Assigned task:
Look for the line with "Uncheck the Enable/Unlock Staff checkbox"; please transcribe it and every later line in the entries exactly, up to the end, leaving pictures out.

(Screenshot grounding data)
/---

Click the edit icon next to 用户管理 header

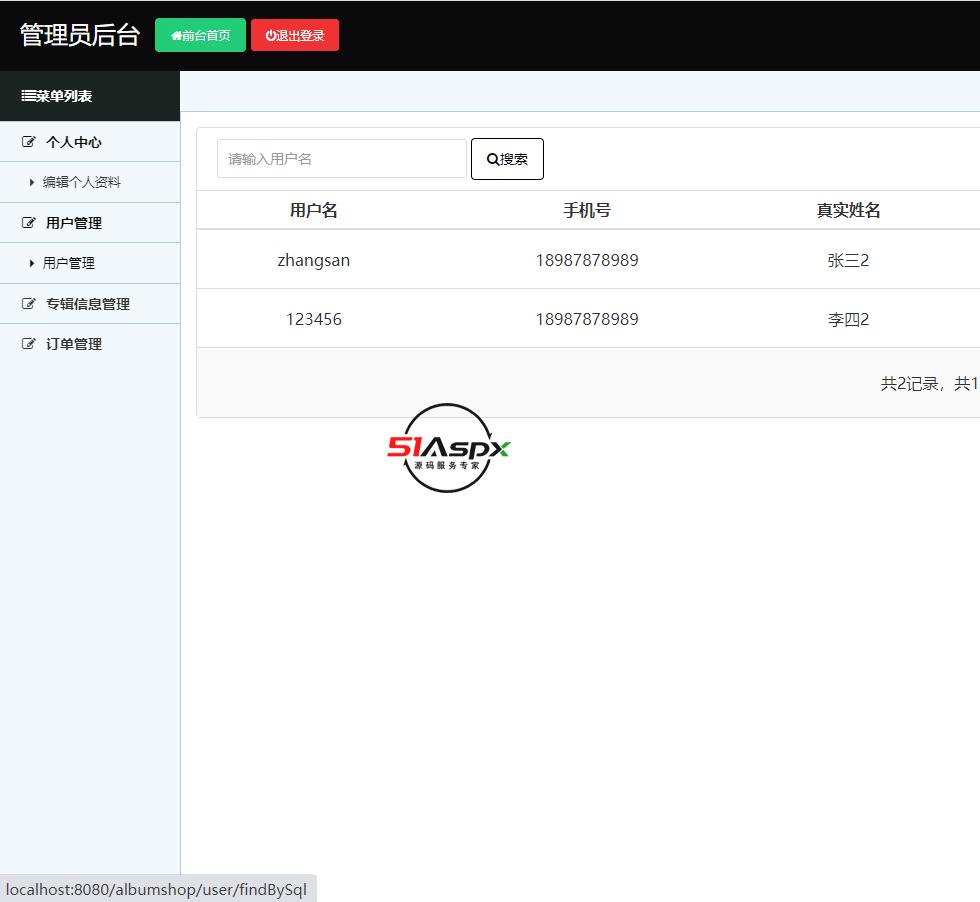29,223
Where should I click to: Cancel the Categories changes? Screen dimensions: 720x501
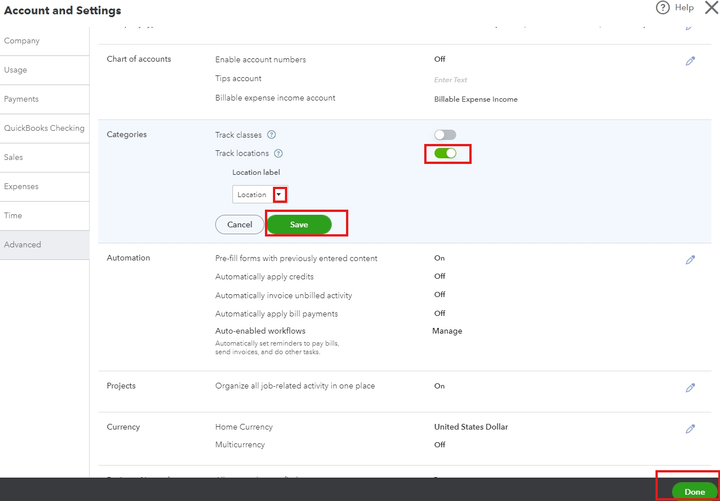coord(240,225)
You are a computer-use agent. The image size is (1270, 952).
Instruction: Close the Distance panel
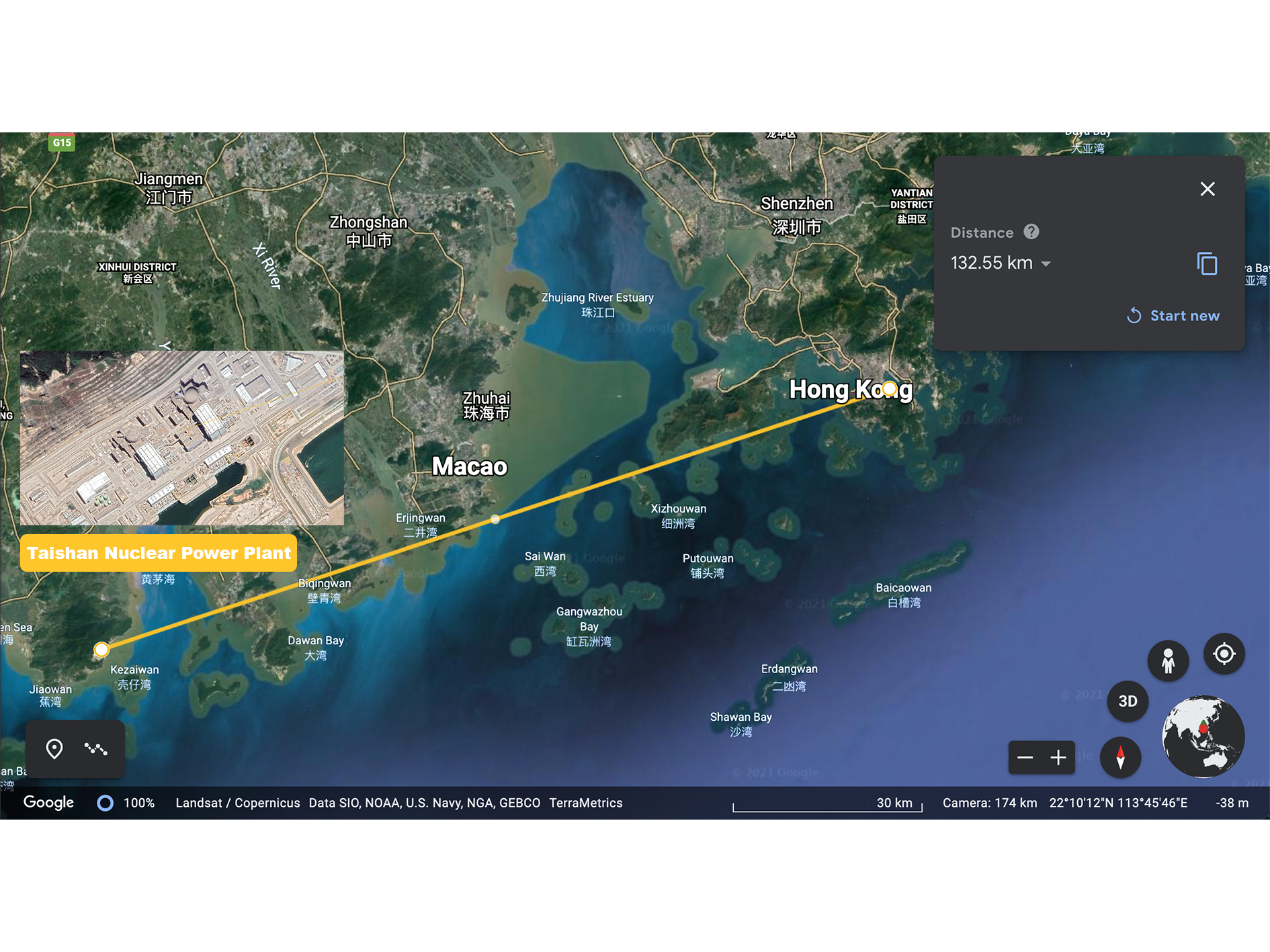pos(1208,189)
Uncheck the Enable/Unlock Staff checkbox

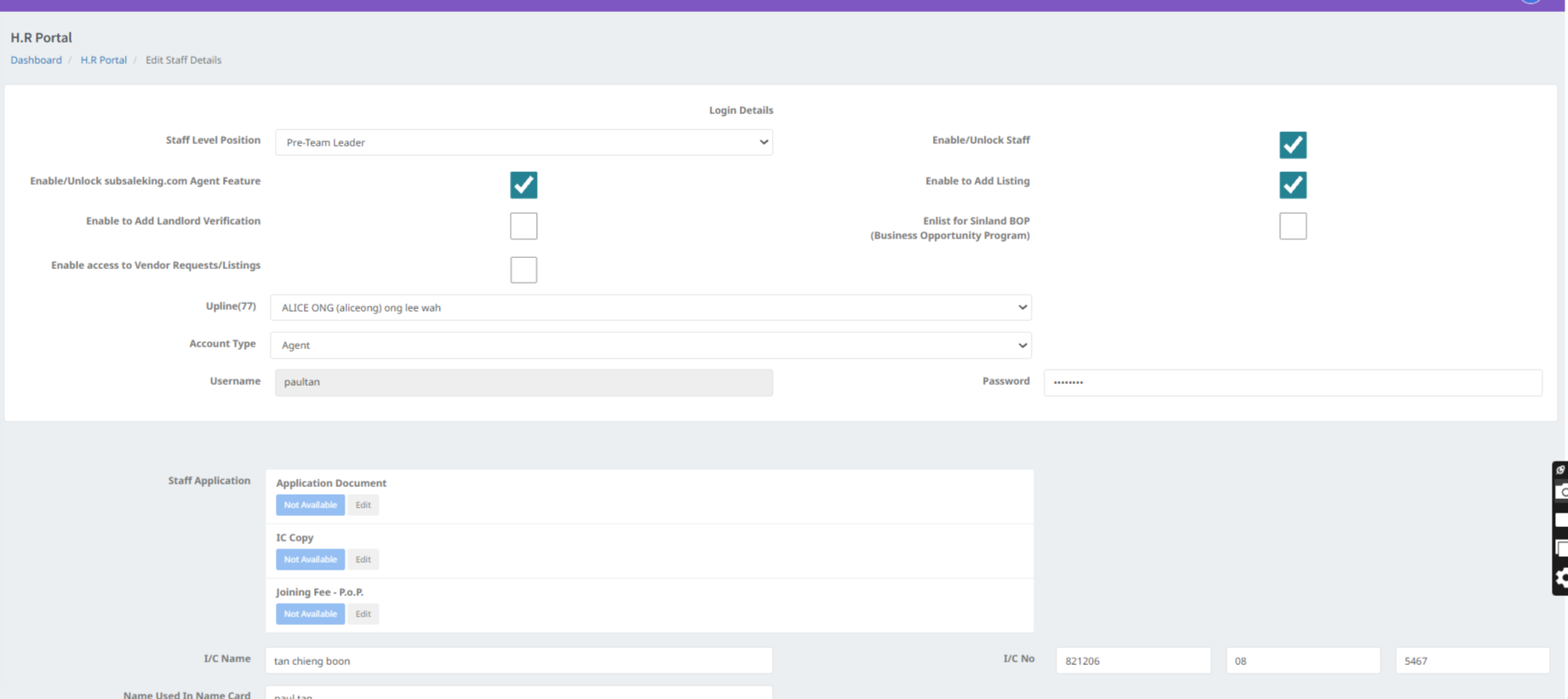(1292, 145)
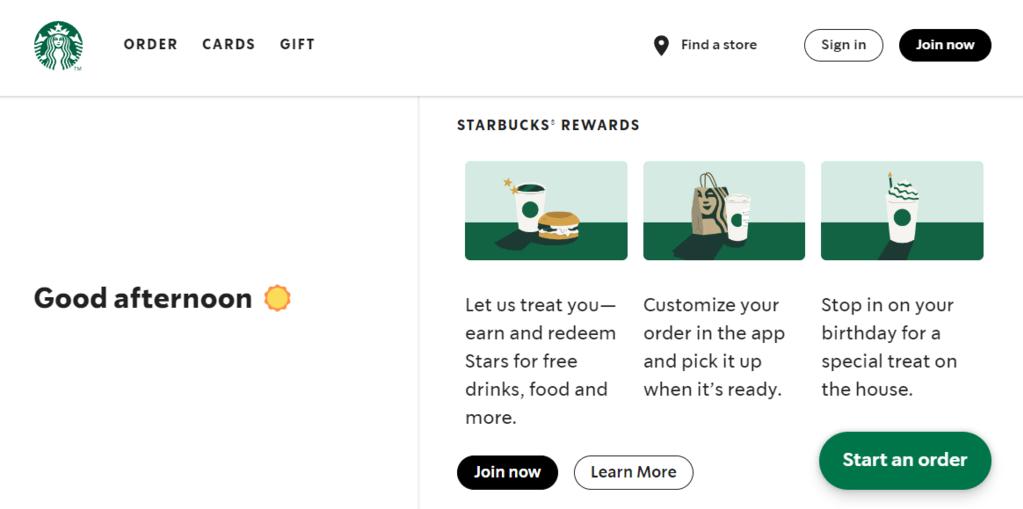This screenshot has width=1023, height=509.
Task: Click the pickup bag and cup image
Action: tap(724, 211)
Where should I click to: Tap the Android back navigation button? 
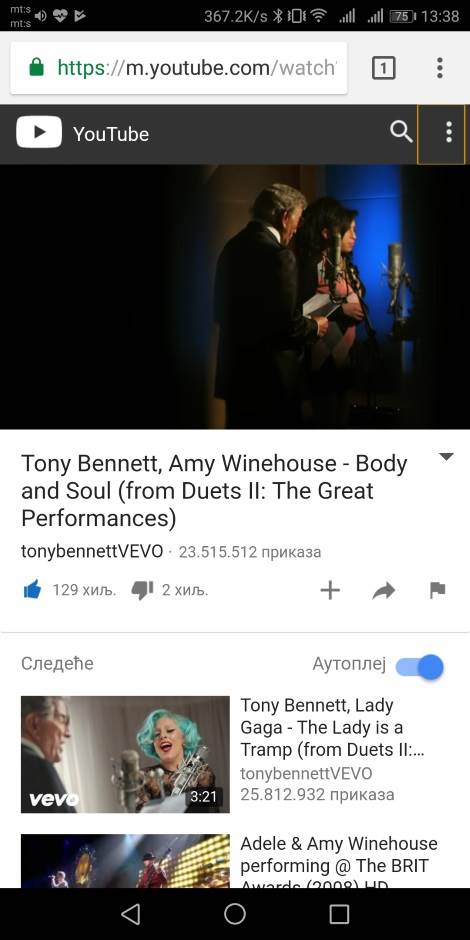pyautogui.click(x=130, y=914)
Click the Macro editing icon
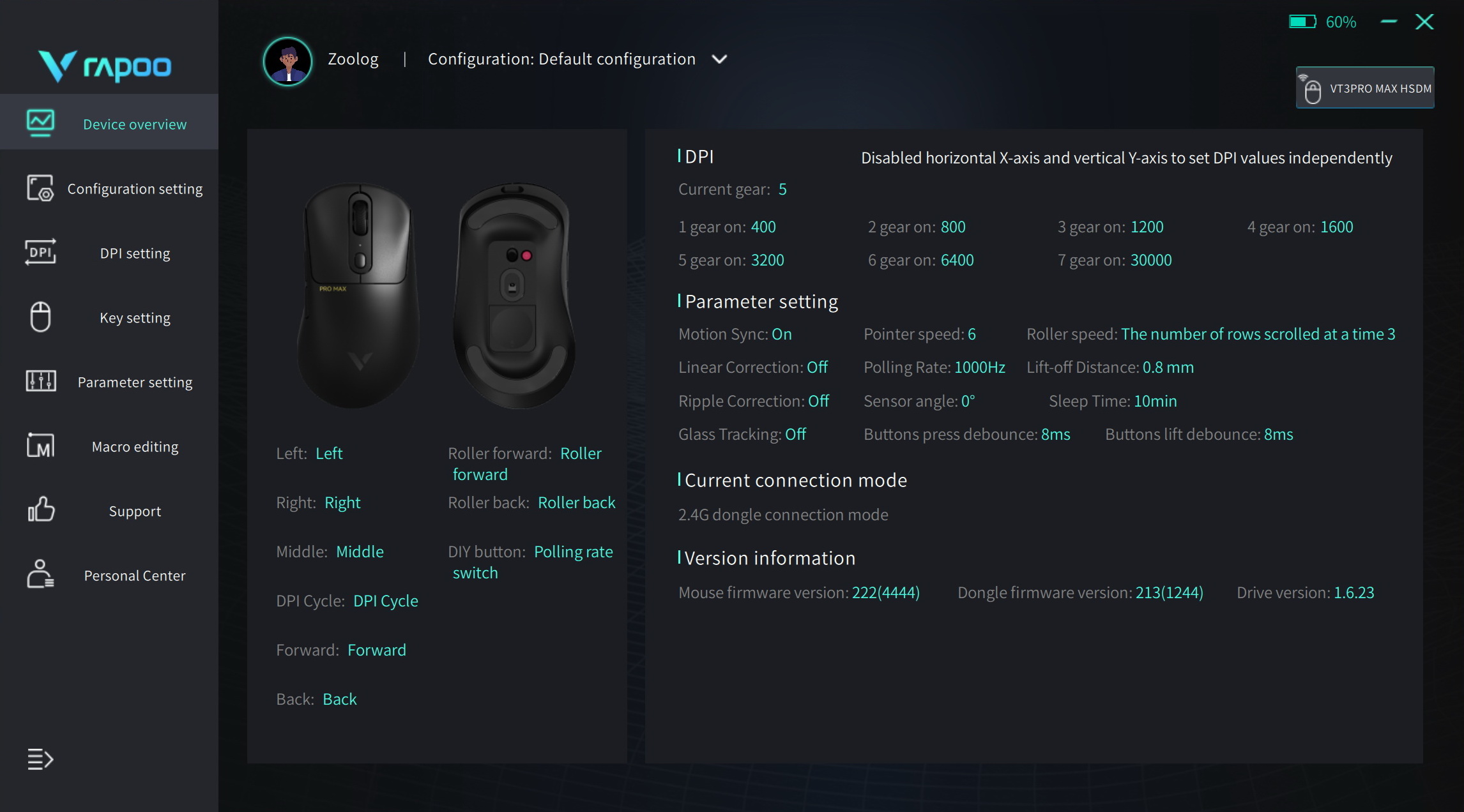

\---

Written answer:
Uncheck the Enable/Unlock Staff checkbox

(1292, 145)
This screenshot has width=1023, height=509.
Task: Click the pickup bag and cup image
Action: tap(724, 211)
Where should I click to: Tap the Android back navigation button? 
pyautogui.click(x=130, y=914)
Click the Macro editing icon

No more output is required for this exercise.